L’exposition « Littéralement et dans tous les sens » à la galerie Air de Paris réunit cinq jeunes photographes autour d’une exploration des nouvelles possibilités qu’offrent au style documentaire les outils modernes issus du numérique et de la globalisation.
« Littéralement et dans tous les sens » : les nouvelles possibilités de la photo documentaire
Le titre de l’exposition, « Littéralement et dans tous les sens » extrait d’une lettre adressée par Arthur Rimbaud à sa mère, a été choisi par son curateur Bruno Serralongue pour son adéquation au médium photographique. A travers elle sont en effet posés deux aspects caractéristiques de la photographie : elle est littérale, c’est à dire qu’elle enregistre le réel, qu’elle le décrit entièrement, sans imposer de hiérarchie aux éléments qui la composent, en ce sens, elle est par essence du reportage, à l’opposé de la peinture, mais elle est aussi le fruit d’un déplacement « dans tous les sens », vers un terrain choisi par le photographe.
L’exposition réunit les œuvres de Christelle Jornod, Elisa Larvego, Samuel Lecocq, Florent Meng, Mélanie Veuillet, cinq artistes qui ont choisi la photographie comme forme d’expression principale. Cinq photographes qui se sont déplacés vers des territoires spécifiques mais qui, au-delà des caractéristiques qu’ils y ont enregistrées, transmettent une vision plus globale du présent et d’un avenir probable. Leurs œuvres respectives témoignent des nouvelles possibilités du style documentaire et explorent les rapports entre information et fiction.

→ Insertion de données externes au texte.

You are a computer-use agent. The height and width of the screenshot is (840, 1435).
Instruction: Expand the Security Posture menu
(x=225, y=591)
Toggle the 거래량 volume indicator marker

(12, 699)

La photographie, entre information et fiction
Les photographies de Christelle Jornod offrent des images des Alpes d’une puissante beauté, sans que l’on puisse les réduire à cette dimension esthétique. La démarche de la photographe consiste en effet à s’interroger sur la nature de l’image documentaire et sur les limites parfois floues entre le réel et la construction. En photographiant la montagne suisse, elle s’engage dans la photographie de paysage pour souligner combien ce courant de l’histoire de l’art relève aussi de la subjectivité, de l’expérimentation, du jeu formel et même parfois de l’abstraction.
La série Tools of Disobedience de Mélanie Veuillet montre des objets du quotidien fabriqués clandestinement par des détenus suisses et photographiés dans l’enceinte même de prisons. Réalisés à partir de matériaux bruts, ces objets reproduisant les ustensiles utilisés par chacun dans la vie quotidienne libre, révèlent d’impressionnantes compétences et inventivité. Ce travail s’inscrit dans la recherche documentaire de Mélanie Veuillet sur les formes d’organisation humaine, en particulier dans les contextes d’aliénation, de contrôle et de surveillance. Ces notions sont aussi celles abordées par Samuel Lecocq dans sa vidéo Fragility and Obsolescence qui rend compte de l’expérience qu’a constitué le centre de déradicalisation ouvert en septembre 2016 et qui a depuis fermé. La vidéo résulte d’une tentative d’appréhension et de représentation de ce territoire inaccessible aux artistes, à travers une stratégie narrative.